Leonel Olmedo

Personal information
- Full name: Armando Leonel Olmedo Pérez
- Date of birth: 8 April 1981 (age 44)
- Place of birth: Mexico City, Mexico
- Height: 1.78 m (5 ft 10 in)
- Position(s): Defender

Senior career*
- Years: Team / Apps / (Gls)
- 2000–2004: América / 5 / (0)
- 2002–2003: → San Luis (loan) / 27 / (0)
- 2004–2009: San Luis / 107 / (1)
- 2010–2011: Veracruz / 24 / (0)
- 2012–2013: Irapuato / 7 / (0)
- 2012: → Queretaro (loan) / 2 / (0)
- 2013–2014: Oaxaca / 17 / (3)
- 2014–2016: Atlético San Luis / 26 / (1)

Managerial career
- 2021–2022: Atlético San Luis Reserves and Academy (women)

= Leonel Olmedo =

Mexican footballer (born 1981)

Armando Leonel Olmedo Pérez (born 8 April 1981) is a Mexican former footballer who last played as a defender for Atlético San Luis.

==Career==
Although he made his Primera Division debut with his hometown's Club América, Olmedo spent most of his playing career with San Luis F.C. and its replacement club Atlético San Luis.
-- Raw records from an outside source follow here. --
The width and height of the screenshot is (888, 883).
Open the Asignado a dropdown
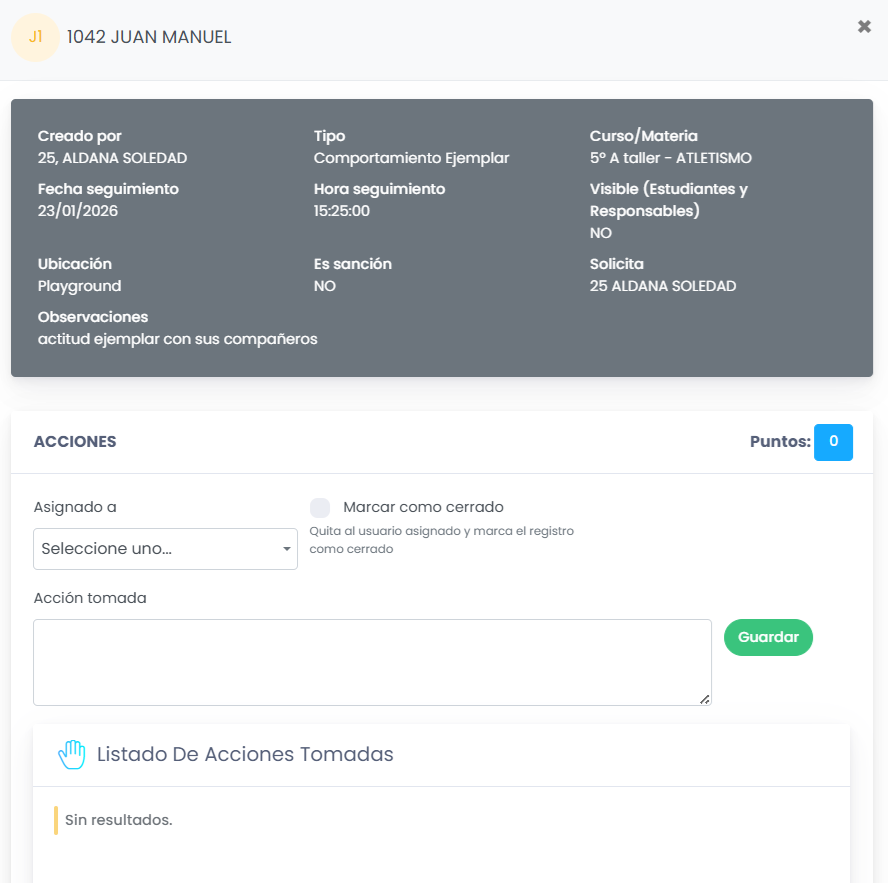coord(165,549)
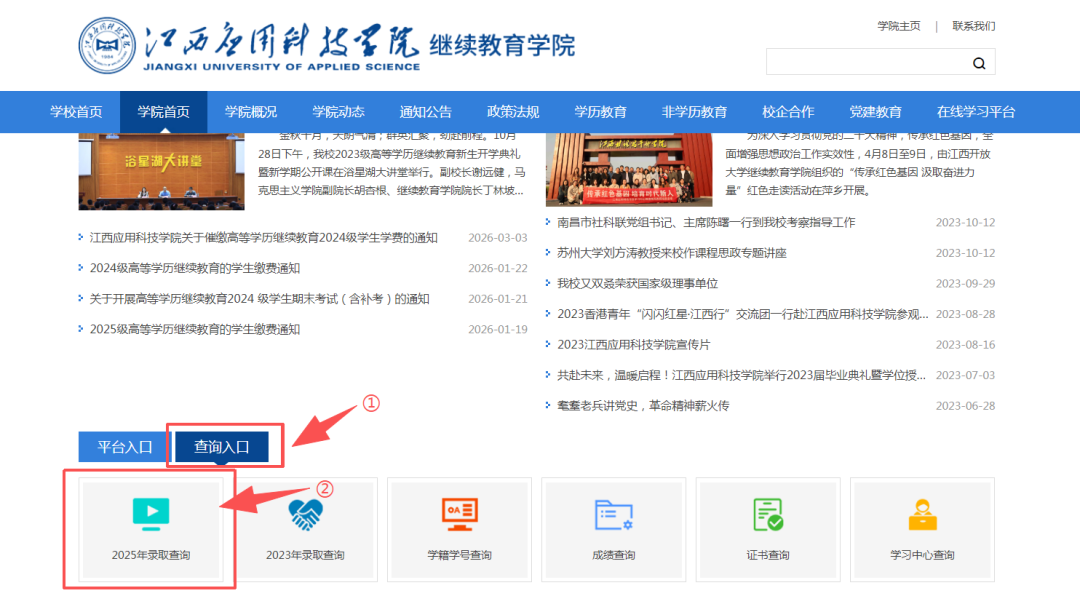Select the 学习中心查询 person icon
The width and height of the screenshot is (1080, 596).
click(921, 515)
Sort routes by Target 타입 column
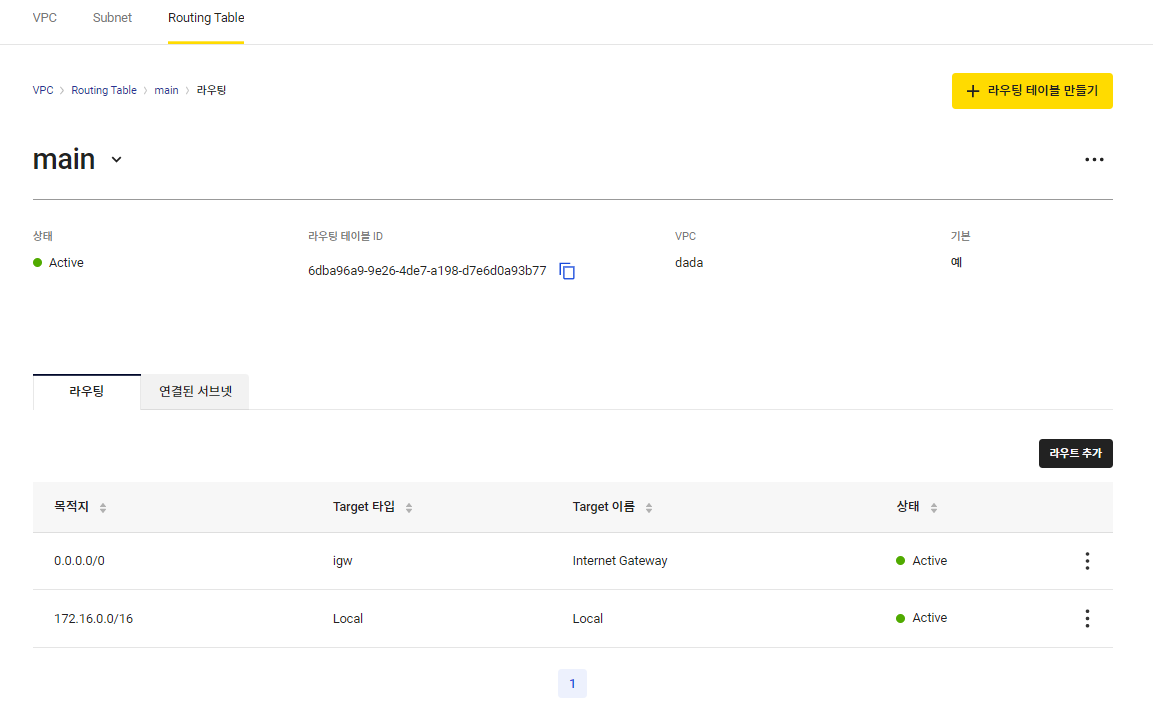This screenshot has height=720, width=1153. (x=409, y=508)
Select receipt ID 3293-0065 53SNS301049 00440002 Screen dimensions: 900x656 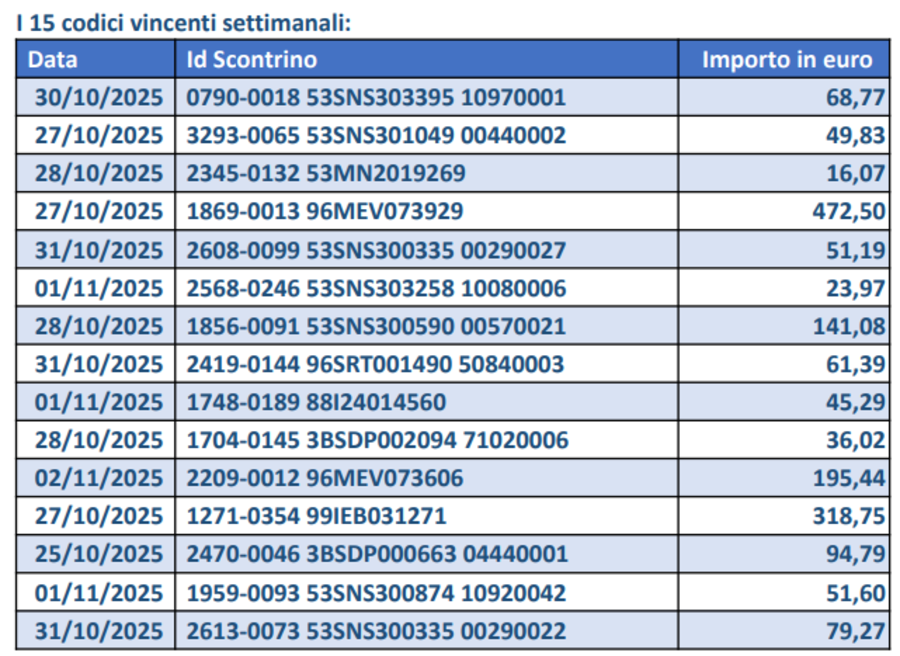pos(376,135)
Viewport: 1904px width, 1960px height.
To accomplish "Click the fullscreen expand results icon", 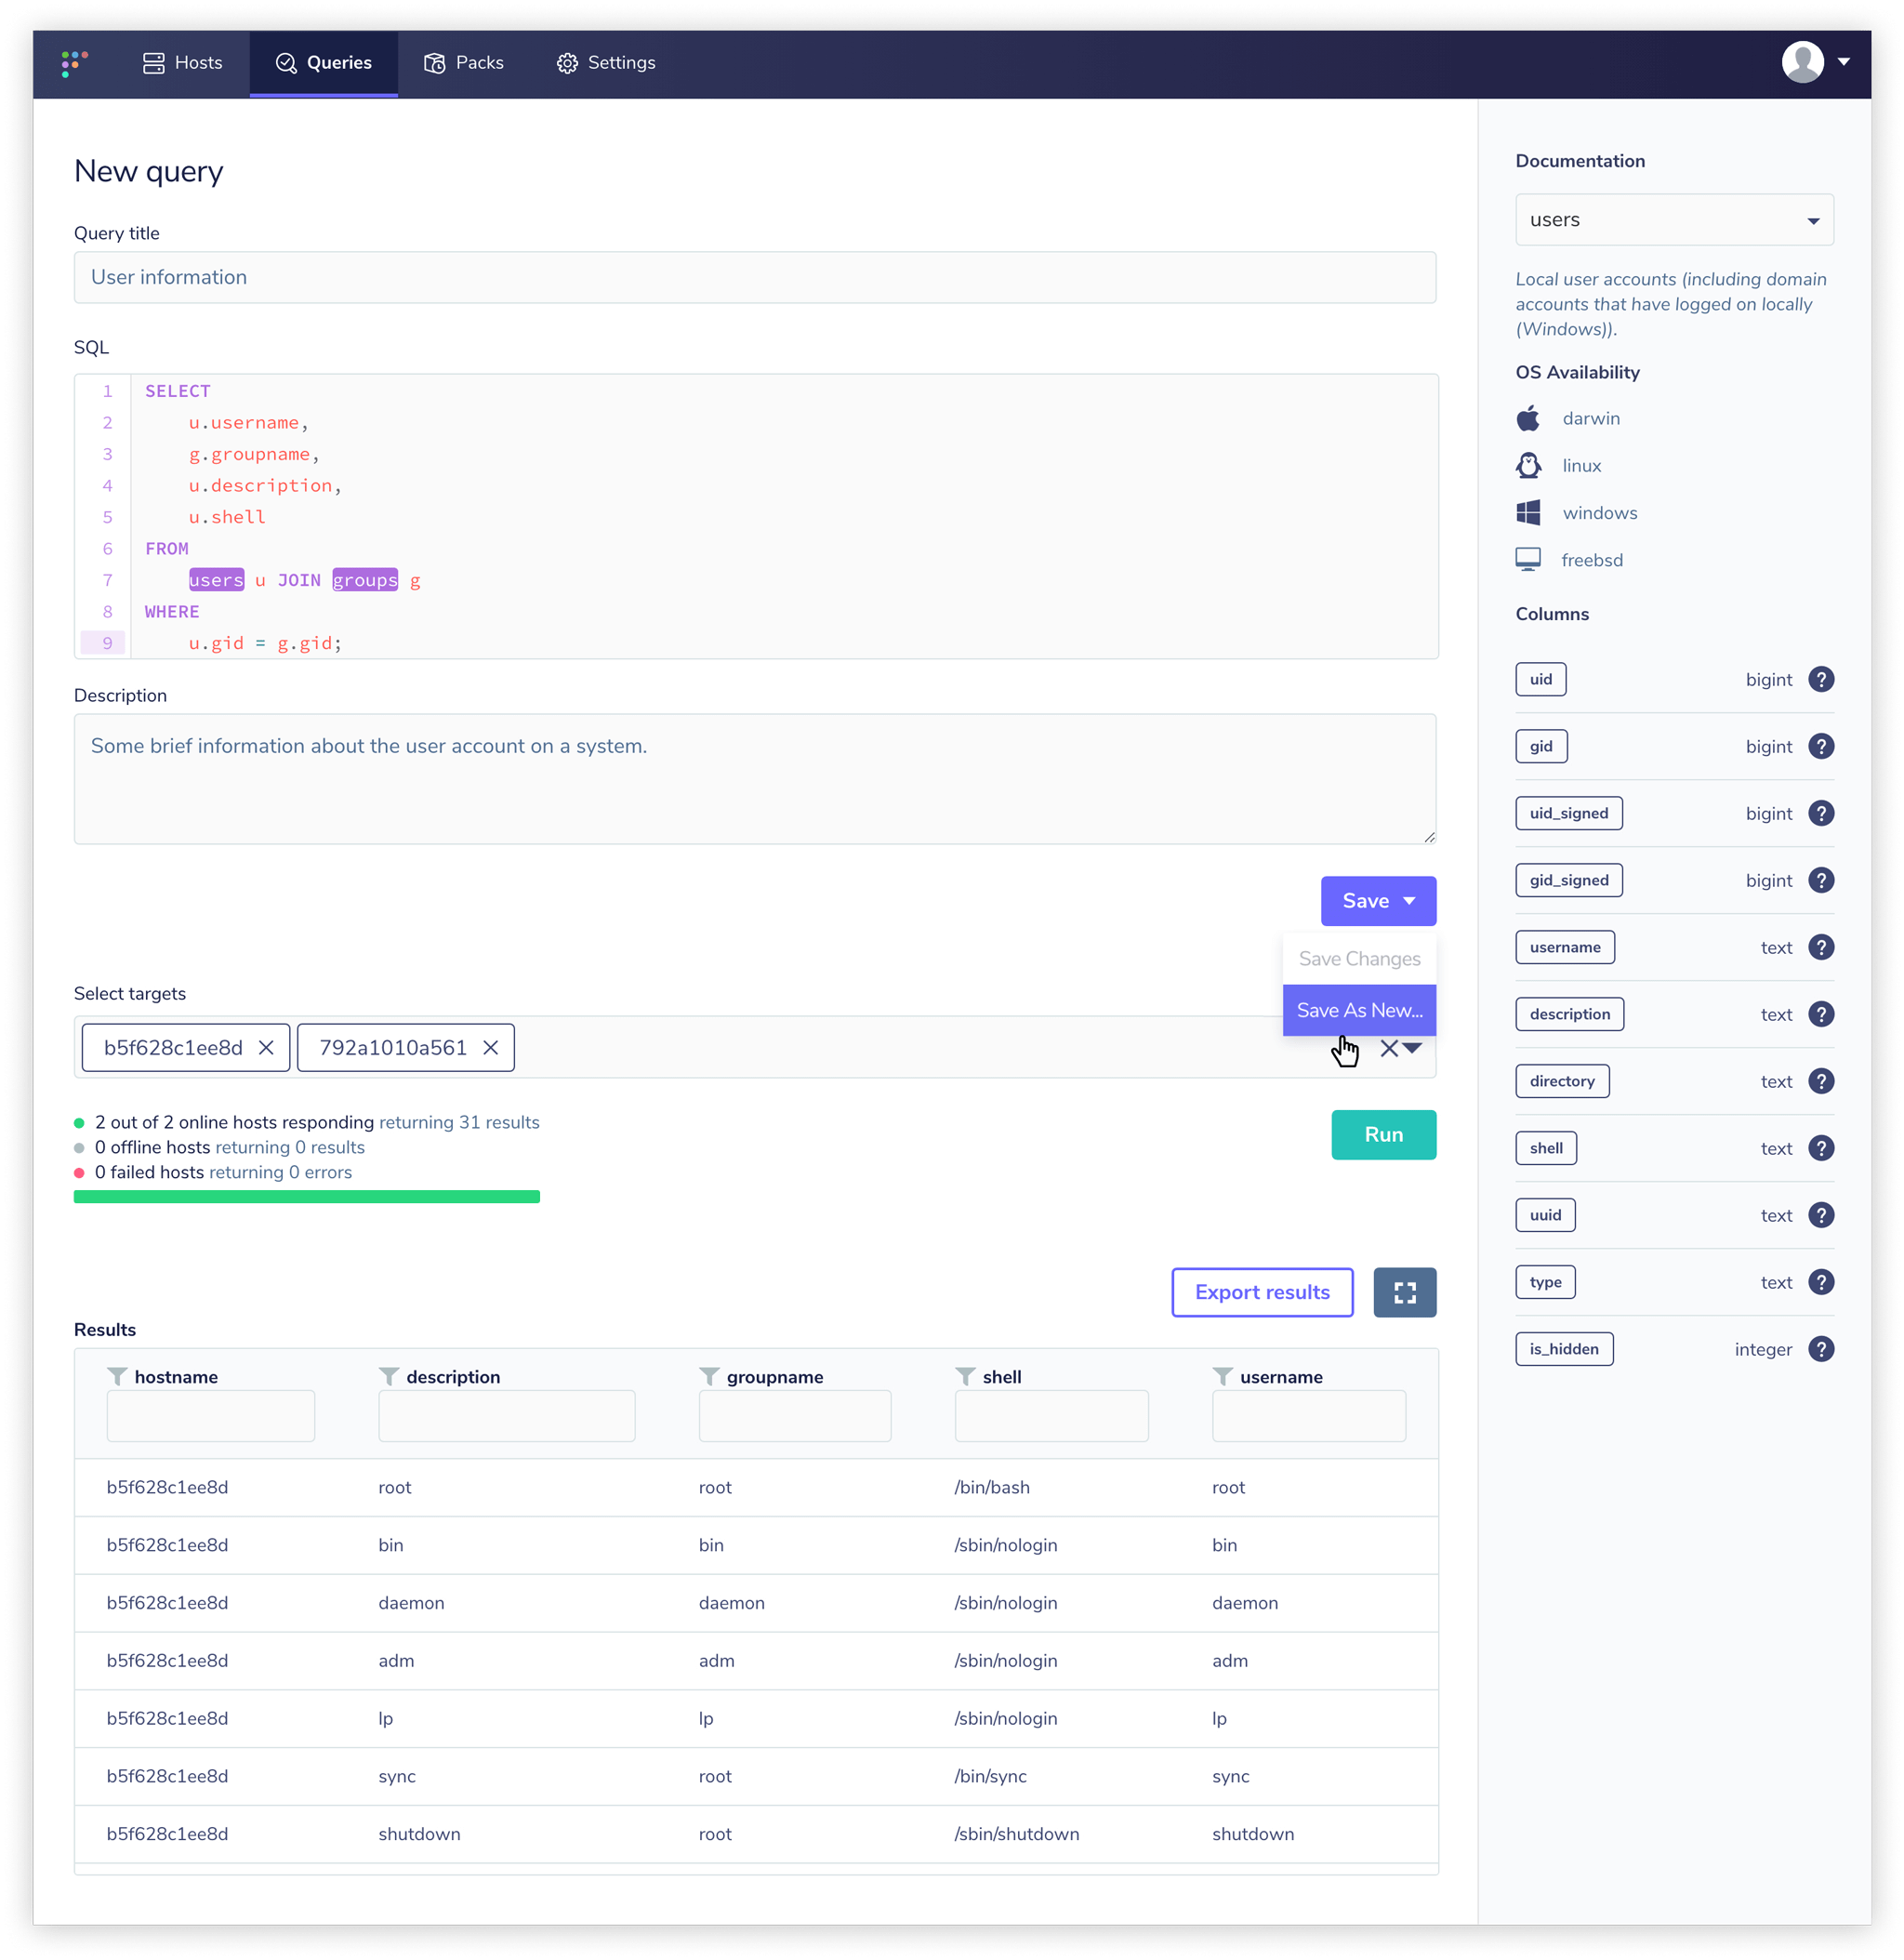I will pyautogui.click(x=1407, y=1291).
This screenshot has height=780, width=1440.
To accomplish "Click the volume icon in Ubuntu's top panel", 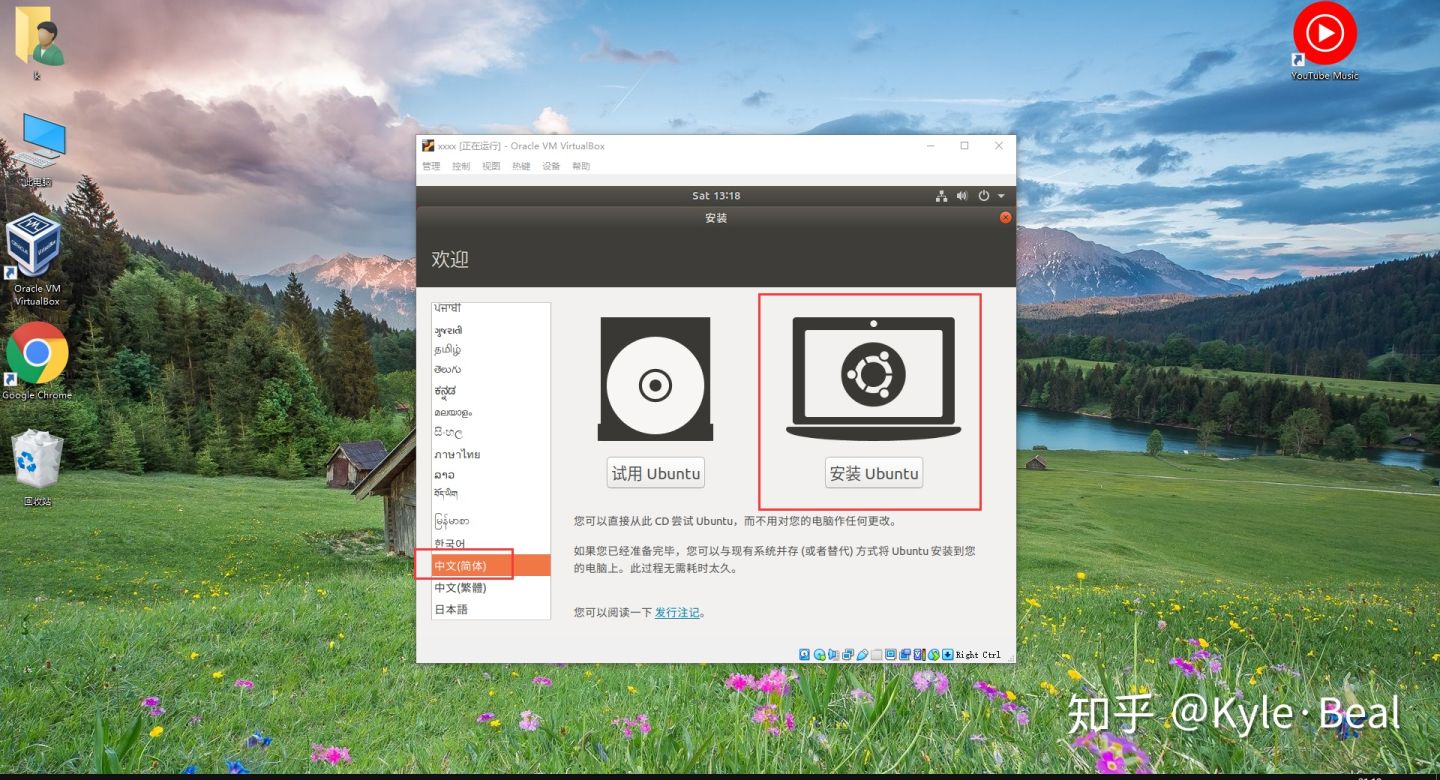I will click(961, 196).
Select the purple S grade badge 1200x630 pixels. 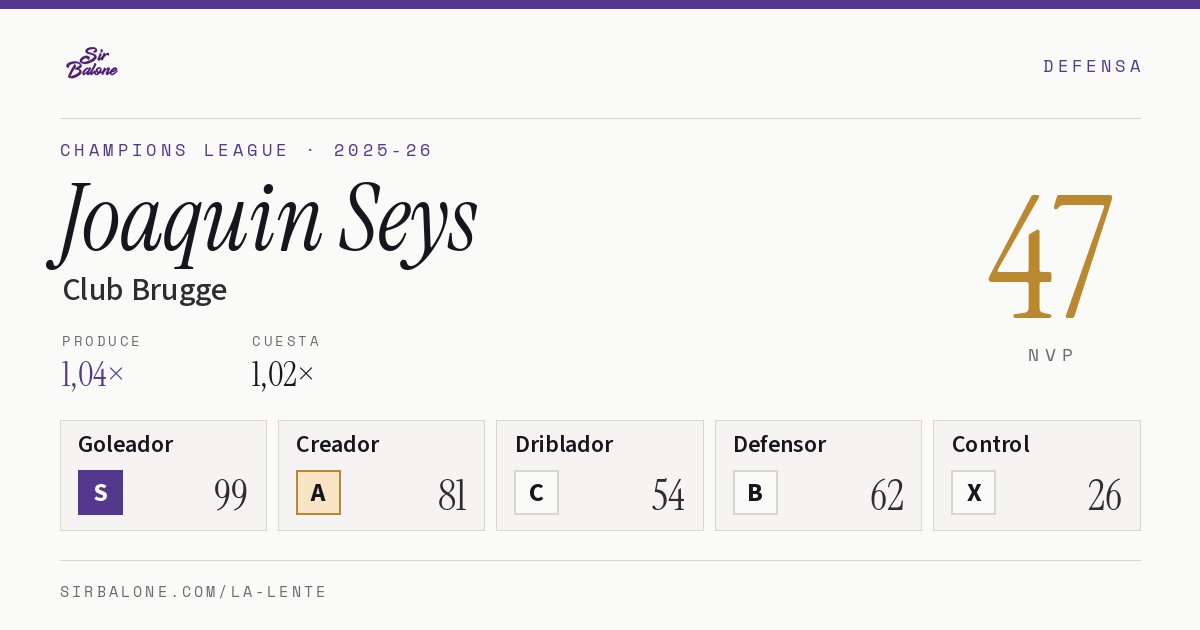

He played for eight seasons over three different spells and is considered a club legend.

After he retired from playing football, Olmedo became a coach. He managed Atlético San Luis (women)'s reserve side before a spell as a caretaker manager of the Liga MX Femenil side in January 2022.